Alaska Cocktail
The big question when preparing an Alaska cocktail is the choice of gin. Though most bars make it with London Dry gin, the earliest known recipe for the drink calls for Old Tom gin, a sweeter form of the spirit that was common in the 19th and early 20th centuries. This is the recipe found in “Drinks,” a 1913 book by the bartender Jacques Straub, and favored by Jim Kearns, an owner of Slowly Shirley, a cocktail bar in Greenwich Village. "The orange bitters adds a nice, dry, citric note to the end, keeping the cocktail from becoming too sweet,” Mr.

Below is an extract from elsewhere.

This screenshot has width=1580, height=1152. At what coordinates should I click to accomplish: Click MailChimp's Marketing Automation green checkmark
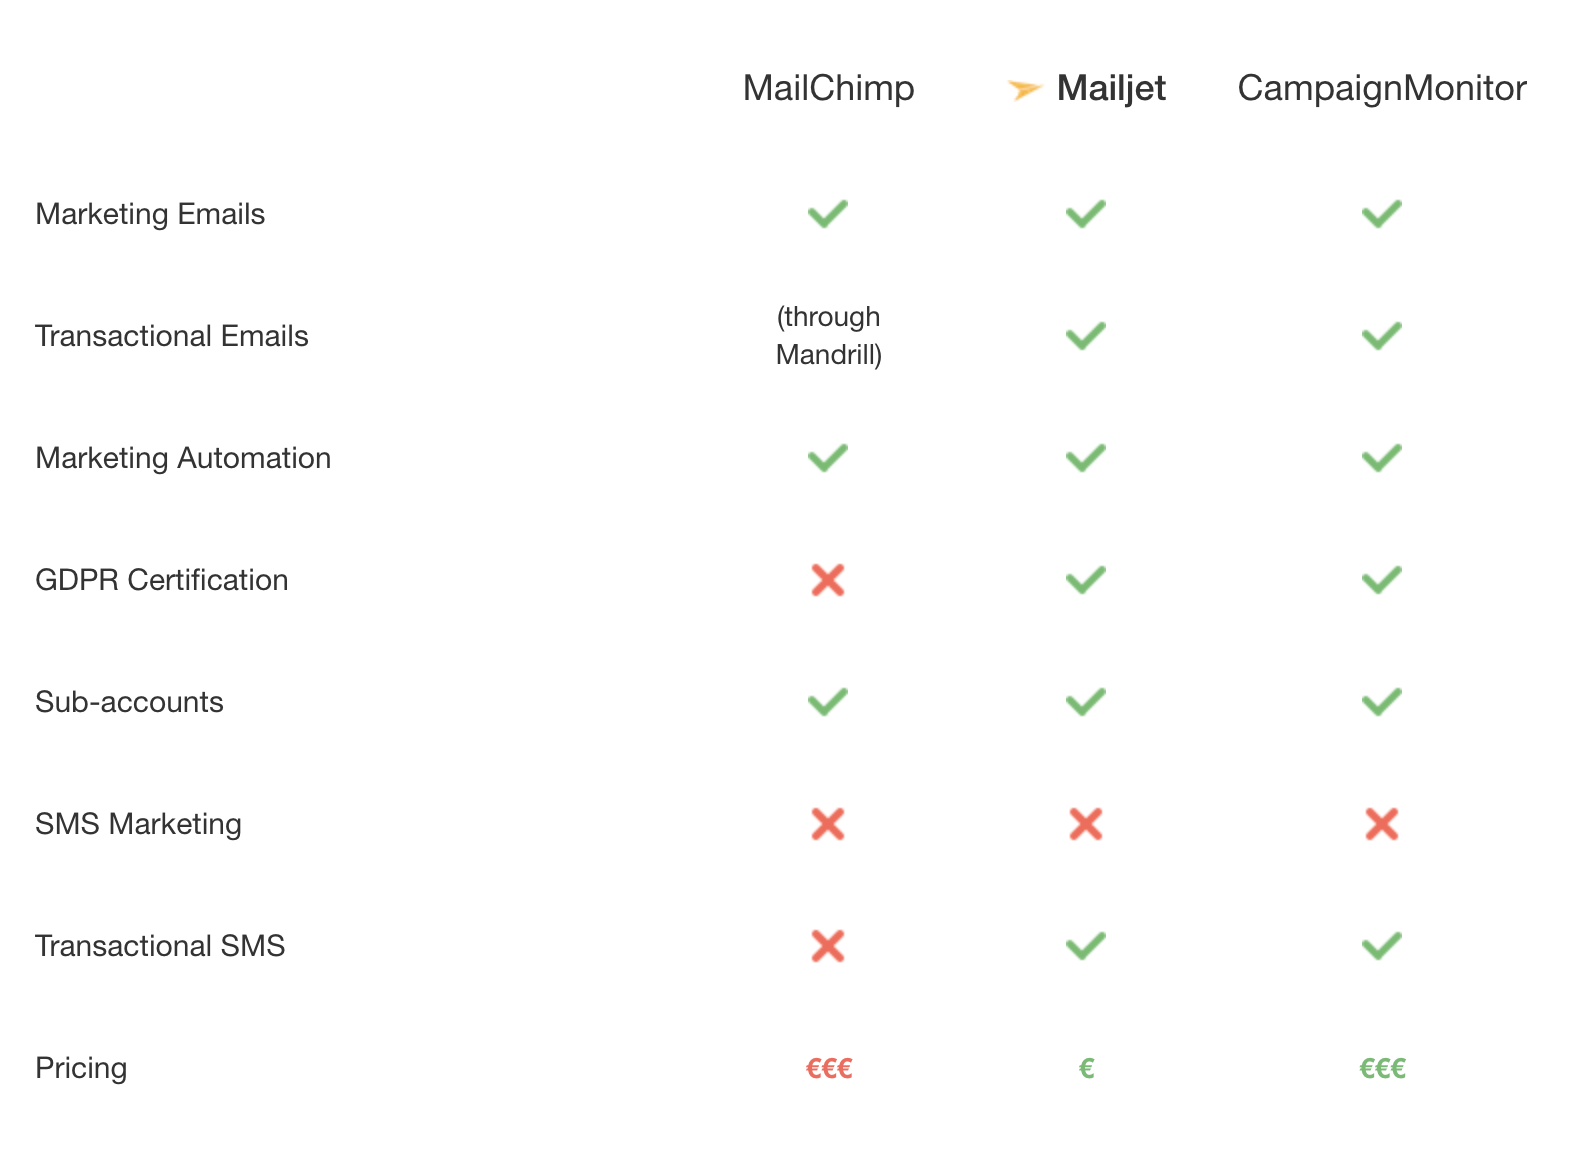pyautogui.click(x=828, y=458)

Kearns said. While Straub’s instructions do not call for a lemon twist, Mr. Kearns added it anyway, because it “complements the orange bitters so nicely.
- Serves: 1 person
Ingredients
- 2 ¼ounces Old Tom gin, preferably Hayman’s
- ¾ounce yellow Chartreuse
- 1dash orange bitters
- Lemon twist, for garnish
Instructions
Step 1
In a mixing glass filled with ice, combine the gin, Chartreuse and bitters, and stir until chilled, about 30 seconds. Strain into a chilled cocktail glass. Squeeze the lemon twist over the drink’s surface and drop it into the glass.